Don't forget that your mother was pregnant once, too, and may have some useful advice, but she must also bear in mind that things have changed very much in the past 20-30 years. Most grandmothers here on GN have been careful to bring themselves up to date with the latest developments.

However, you know your parents best, so don't worry if you can't take this advice.

Good luck!

Angie101 Sat 08-Aug-20 11:23:48

At 63 I’ve always thought I was too young to be a grandma ( at 30 I was convinced I was way too young to be a mum ?)!
Back in March my eldest told us she was pregnant - oh my goodness!! What a joy! Can’t believe how happy I am about it? really can’t wait for her to be born in November - my daughter and I chat every day about her pregnancy, with lockdown she hasn’t had much support. They told me by sending me a photo of her positive pregnancy test - no words, just a photo ❤️❤️

JackyB Sat 08-Aug-20 11:24:54

JCB - just click on "acronyms" at the top of the page:

www.gransnet.com/info/acronyms

Hetty58 Sat 08-Aug-20 11:28:27

8 weeks is far too soon to tell anybody. I'd wait until you're four months pregnant. I'm sure they'll be delighted.

BabyLayla Sat 08-Aug-20 11:38:29

DH dear husband
AIBU am I being unreadable
DS dear son
DP dear partner

Aepgirl Sat 08-Aug-20 11:47:43

So glad you said this, Hetty58. Sadly, anything can happen so early on in a pregnancy, and after 4 months you will be unable, visually, to keep it from anybody.

GoldenAge Sat 08-Aug-20 11:51:02

newmama - congratulations and please don’t let this concern about your parents take the shine off your wonderful news. Personally, my mum was the first person I told of a pregnancy after my husband. I think she appreciated that and I think your parents will feel the same. However, if you do believe that they will try to criticise you then you need to ward off that criticism as right now you need peace and no stress. Would you be able to respond to criticism and say something like “well obviously this baby is coming as a surprise but that’s the situation, it is coming and we want to be as happy as possible about it” - at least then you could set the boundaries as far as unwanted judgements are concerned.

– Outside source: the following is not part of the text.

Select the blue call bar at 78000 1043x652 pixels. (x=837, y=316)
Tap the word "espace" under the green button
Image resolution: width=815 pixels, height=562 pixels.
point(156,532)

Good luck.

lemongrove Sat 08-Aug-20 11:53:25

Since the OP doesn’t say what country she lives in, it’s only being assumed ( so far) that she is in the US.
Could be a number of countries that you need health insurance for.

vickya Sat 08-Aug-20 11:57:23

Lemongrove I think OP is in the US and school means college so he might be 24 too, or a couple of years younger, but that is not odd!

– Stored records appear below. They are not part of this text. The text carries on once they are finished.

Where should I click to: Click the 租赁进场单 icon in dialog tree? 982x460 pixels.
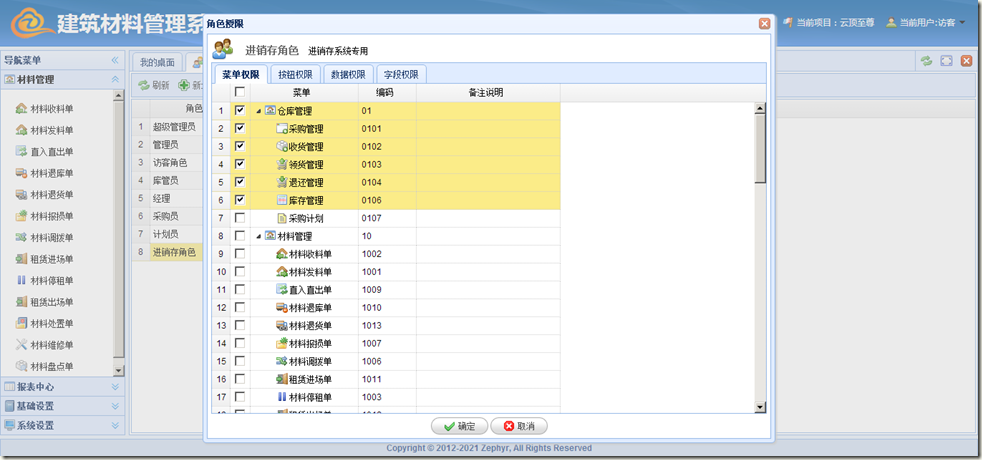[282, 380]
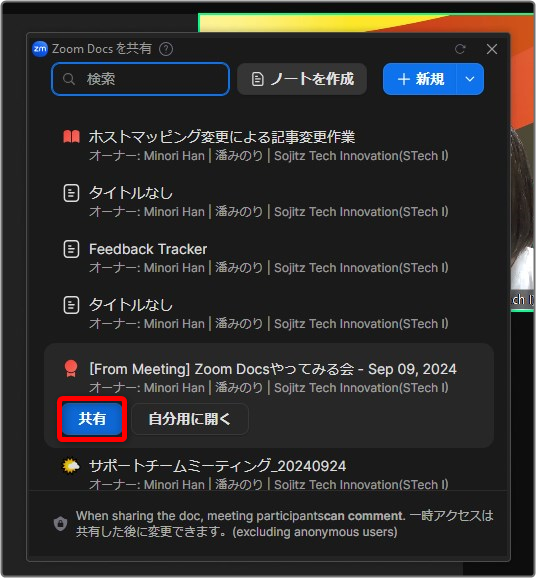Image resolution: width=536 pixels, height=578 pixels.
Task: Click the document icon next to Feedback Tracker
Action: point(71,249)
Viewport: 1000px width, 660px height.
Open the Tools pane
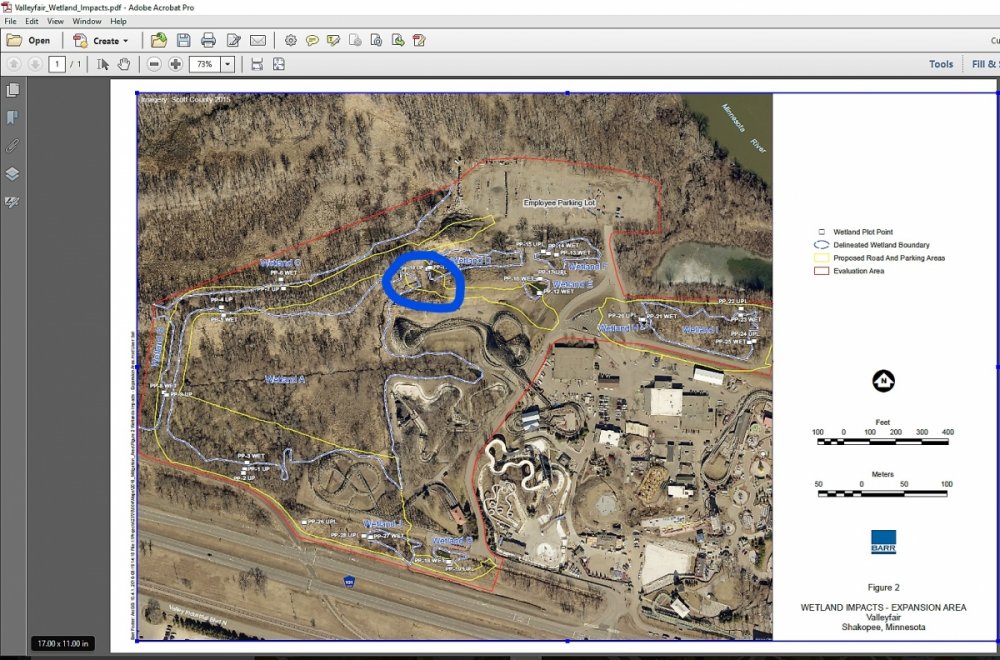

Newmama, when older daughter told me she was pregnant she was with a partner but not married. She was nervous telling me.

They were post university by a few years and she'd had a couple of internships and they were at the time running an occupied social centre, squatting in a venue and running it as a community centre with political talks, films, artistic ventures etc and could be removed any time if the owners managed the legal details.

I was so happy that i was going to be a grandmother smile I helped them at various times over the following years, as did her father. She is still very close to the fatehr of that child, even though not a partner now. They are the best parents I know and that 14 year old child is a delight and the best big brother ever to his 5 year old sister, who was born when daughter was married to the father, but is not now. The first partner is the most wonderful childcare for BOTH children, Both parents have good jobs and worked through lockdown.

Oh the father of the first child was a couple of years younger than my daughter too.

Congratulations on your baby. I hope you have a good pregnancy and safe birth and that all is well. All my best wishes.